*Aim of the exercise:* Copy out the material below word for word, every line in its original order.

*Stored rows:*

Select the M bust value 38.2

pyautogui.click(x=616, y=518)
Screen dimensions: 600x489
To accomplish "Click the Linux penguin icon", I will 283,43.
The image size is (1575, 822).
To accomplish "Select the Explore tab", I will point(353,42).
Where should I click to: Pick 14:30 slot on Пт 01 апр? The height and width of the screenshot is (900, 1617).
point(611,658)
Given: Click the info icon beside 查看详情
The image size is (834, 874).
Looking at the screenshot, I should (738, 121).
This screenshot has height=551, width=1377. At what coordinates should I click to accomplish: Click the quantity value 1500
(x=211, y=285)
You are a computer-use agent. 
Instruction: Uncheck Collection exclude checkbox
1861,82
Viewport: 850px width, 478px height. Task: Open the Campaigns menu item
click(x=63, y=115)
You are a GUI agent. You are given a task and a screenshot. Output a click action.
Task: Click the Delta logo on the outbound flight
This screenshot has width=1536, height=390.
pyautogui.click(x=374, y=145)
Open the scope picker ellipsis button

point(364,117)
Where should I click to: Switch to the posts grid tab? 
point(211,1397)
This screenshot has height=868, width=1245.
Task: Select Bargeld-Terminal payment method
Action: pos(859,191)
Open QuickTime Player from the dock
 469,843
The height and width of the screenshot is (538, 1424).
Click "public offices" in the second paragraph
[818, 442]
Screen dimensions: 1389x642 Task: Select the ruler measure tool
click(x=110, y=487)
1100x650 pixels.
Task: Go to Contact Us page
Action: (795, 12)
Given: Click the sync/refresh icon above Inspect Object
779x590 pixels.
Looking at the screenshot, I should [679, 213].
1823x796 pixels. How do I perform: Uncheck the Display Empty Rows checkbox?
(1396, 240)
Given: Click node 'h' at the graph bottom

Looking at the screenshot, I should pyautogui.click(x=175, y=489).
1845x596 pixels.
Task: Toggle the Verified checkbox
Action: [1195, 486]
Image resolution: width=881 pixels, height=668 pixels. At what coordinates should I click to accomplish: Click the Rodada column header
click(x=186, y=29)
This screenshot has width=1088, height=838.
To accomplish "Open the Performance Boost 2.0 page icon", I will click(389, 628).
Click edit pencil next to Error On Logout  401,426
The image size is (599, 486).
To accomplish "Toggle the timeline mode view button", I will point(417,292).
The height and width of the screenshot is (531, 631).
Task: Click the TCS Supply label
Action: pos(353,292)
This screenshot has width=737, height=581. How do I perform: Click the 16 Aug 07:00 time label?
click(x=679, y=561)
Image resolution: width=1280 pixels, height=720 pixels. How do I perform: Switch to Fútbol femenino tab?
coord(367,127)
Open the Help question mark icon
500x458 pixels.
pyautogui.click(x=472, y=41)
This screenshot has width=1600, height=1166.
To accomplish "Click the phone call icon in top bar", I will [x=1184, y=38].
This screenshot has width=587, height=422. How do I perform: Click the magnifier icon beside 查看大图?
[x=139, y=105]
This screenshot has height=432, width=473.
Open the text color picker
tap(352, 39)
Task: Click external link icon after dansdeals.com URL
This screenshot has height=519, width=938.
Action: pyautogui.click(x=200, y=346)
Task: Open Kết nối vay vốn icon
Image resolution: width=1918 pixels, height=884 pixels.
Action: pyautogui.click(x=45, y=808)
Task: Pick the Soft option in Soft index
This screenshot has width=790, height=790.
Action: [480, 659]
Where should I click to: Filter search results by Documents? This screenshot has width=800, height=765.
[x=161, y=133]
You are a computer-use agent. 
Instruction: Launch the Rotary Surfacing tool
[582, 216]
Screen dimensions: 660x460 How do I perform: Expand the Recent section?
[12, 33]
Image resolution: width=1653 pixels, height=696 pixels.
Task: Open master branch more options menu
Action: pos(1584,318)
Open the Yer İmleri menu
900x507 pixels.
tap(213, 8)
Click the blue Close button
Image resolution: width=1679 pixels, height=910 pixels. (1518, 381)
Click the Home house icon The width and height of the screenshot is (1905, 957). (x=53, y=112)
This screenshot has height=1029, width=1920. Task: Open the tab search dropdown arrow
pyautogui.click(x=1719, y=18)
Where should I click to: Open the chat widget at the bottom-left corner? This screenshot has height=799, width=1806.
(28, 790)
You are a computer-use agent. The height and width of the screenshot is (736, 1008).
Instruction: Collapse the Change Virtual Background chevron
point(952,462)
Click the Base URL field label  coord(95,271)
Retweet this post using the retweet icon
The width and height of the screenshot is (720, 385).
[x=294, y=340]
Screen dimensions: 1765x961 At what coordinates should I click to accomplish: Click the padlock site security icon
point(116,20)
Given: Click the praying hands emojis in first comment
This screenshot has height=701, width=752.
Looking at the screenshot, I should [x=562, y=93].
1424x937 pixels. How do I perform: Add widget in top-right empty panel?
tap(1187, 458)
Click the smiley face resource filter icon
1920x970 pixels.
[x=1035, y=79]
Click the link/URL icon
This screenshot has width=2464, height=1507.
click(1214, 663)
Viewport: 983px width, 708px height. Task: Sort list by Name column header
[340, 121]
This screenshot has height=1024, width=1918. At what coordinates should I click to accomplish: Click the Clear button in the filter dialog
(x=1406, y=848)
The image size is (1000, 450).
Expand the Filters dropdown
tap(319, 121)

*Full output:*
Select the M bust value 38.2

pyautogui.click(x=616, y=518)
Screen dimensions: 600x489
To accomplish "Click the Linux penguin icon", I will 283,43.
The image size is (1575, 822).
To accomplish "Select the Explore tab", I will point(353,42).
Where should I click to: Pick 14:30 slot on Пт 01 апр? The height and width of the screenshot is (900, 1617).
point(611,658)
Given: Click the info icon beside 查看详情
The image size is (834, 874).
Looking at the screenshot, I should (738, 121).
This screenshot has height=551, width=1377. At what coordinates should I click to accomplish: Click the quantity value 1500
(x=211, y=285)
You are a computer-use agent. 
Instruction: Uncheck Collection exclude checkbox
1861,82
Viewport: 850px width, 478px height. Task: Open the Campaigns menu item
click(x=63, y=115)
You are a GUI agent. You are given a task and a screenshot. Output a click action.
Task: Click the Delta logo on the outbound flight
This screenshot has width=1536, height=390.
pyautogui.click(x=374, y=145)
Open the scope picker ellipsis button

point(364,117)
Where should I click to: Switch to the posts grid tab? 
point(211,1397)
This screenshot has height=868, width=1245.
Task: Select Bargeld-Terminal payment method
Action: pos(859,191)
Open QuickTime Player from the dock
 469,843
The height and width of the screenshot is (538, 1424).
Click "public offices" in the second paragraph
[818, 442]
Screen dimensions: 1389x642 Task: Select the ruler measure tool
click(x=110, y=487)
1100x650 pixels.
Task: Go to Contact Us page
Action: (795, 12)
Given: Click the sync/refresh icon above Inspect Object
779x590 pixels.
Looking at the screenshot, I should [679, 213].
1823x796 pixels. How do I perform: Uncheck the Display Empty Rows checkbox?
(1396, 240)
Given: Click node 'h' at the graph bottom

Looking at the screenshot, I should pyautogui.click(x=175, y=489).
1845x596 pixels.
Task: Toggle the Verified checkbox
Action: [1195, 486]
Image resolution: width=881 pixels, height=668 pixels. At what coordinates should I click to accomplish: Click the Rodada column header
click(x=186, y=29)
This screenshot has width=1088, height=838.
To accomplish "Open the Performance Boost 2.0 page icon", I will click(389, 628).
Click edit pencil next to Error On Logout  401,426
The image size is (599, 486).
To accomplish "Toggle the timeline mode view button", I will point(417,292).
The height and width of the screenshot is (531, 631).
Task: Click the TCS Supply label
Action: pos(353,292)
This screenshot has width=737, height=581. How do I perform: Click the 16 Aug 07:00 time label?
click(x=679, y=561)
Image resolution: width=1280 pixels, height=720 pixels. How do I perform: Switch to Fútbol femenino tab?
coord(367,127)
Open the Help question mark icon
500x458 pixels.
pyautogui.click(x=472, y=41)
This screenshot has width=1600, height=1166.
To accomplish "Click the phone call icon in top bar", I will [x=1184, y=38].
This screenshot has width=587, height=422. How do I perform: Click the magnifier icon beside 查看大图?
[x=139, y=105]
This screenshot has height=432, width=473.
Open the text color picker
tap(352, 39)
Task: Click external link icon after dansdeals.com URL
This screenshot has height=519, width=938.
Action: pyautogui.click(x=200, y=346)
Task: Open Kết nối vay vốn icon
Image resolution: width=1918 pixels, height=884 pixels.
Action: pyautogui.click(x=45, y=808)
Task: Pick the Soft option in Soft index
This screenshot has width=790, height=790.
Action: [480, 659]
Where should I click to: Filter search results by Documents? This screenshot has width=800, height=765.
[x=161, y=133]
You are a computer-use agent. 
Instruction: Launch the Rotary Surfacing tool
[582, 216]
Screen dimensions: 660x460 How do I perform: Expand the Recent section?
[12, 33]
Image resolution: width=1653 pixels, height=696 pixels.
Task: Open master branch more options menu
Action: pos(1584,318)
Open the Yer İmleri menu
900x507 pixels.
tap(213, 8)
Click the blue Close button
Image resolution: width=1679 pixels, height=910 pixels. (1518, 381)
Click the Home house icon The width and height of the screenshot is (1905, 957). (x=53, y=112)
This screenshot has height=1029, width=1920. Task: Open the tab search dropdown arrow
pyautogui.click(x=1719, y=18)
Where should I click to: Open the chat widget at the bottom-left corner? This screenshot has height=799, width=1806.
(28, 790)
You are a computer-use agent. The height and width of the screenshot is (736, 1008).
Instruction: Collapse the Change Virtual Background chevron
point(952,462)
Click the Base URL field label  coord(95,271)
Retweet this post using the retweet icon
The width and height of the screenshot is (720, 385).
[x=294, y=340]
Screen dimensions: 1765x961 At what coordinates should I click to accomplish: Click the padlock site security icon
point(116,20)
Given: Click the praying hands emojis in first comment
This screenshot has height=701, width=752.
Looking at the screenshot, I should [x=562, y=93].
1424x937 pixels. How do I perform: Add widget in top-right empty panel?
tap(1187, 458)
Click the smiley face resource filter icon
1920x970 pixels.
[x=1035, y=79]
Click the link/URL icon
This screenshot has width=2464, height=1507.
click(1214, 663)
Viewport: 983px width, 708px height. Task: Sort list by Name column header
[340, 121]
This screenshot has height=1024, width=1918. At what coordinates should I click to accomplish: Click the Clear button in the filter dialog
(x=1406, y=848)
The image size is (1000, 450).
Expand the Filters dropdown
tap(319, 121)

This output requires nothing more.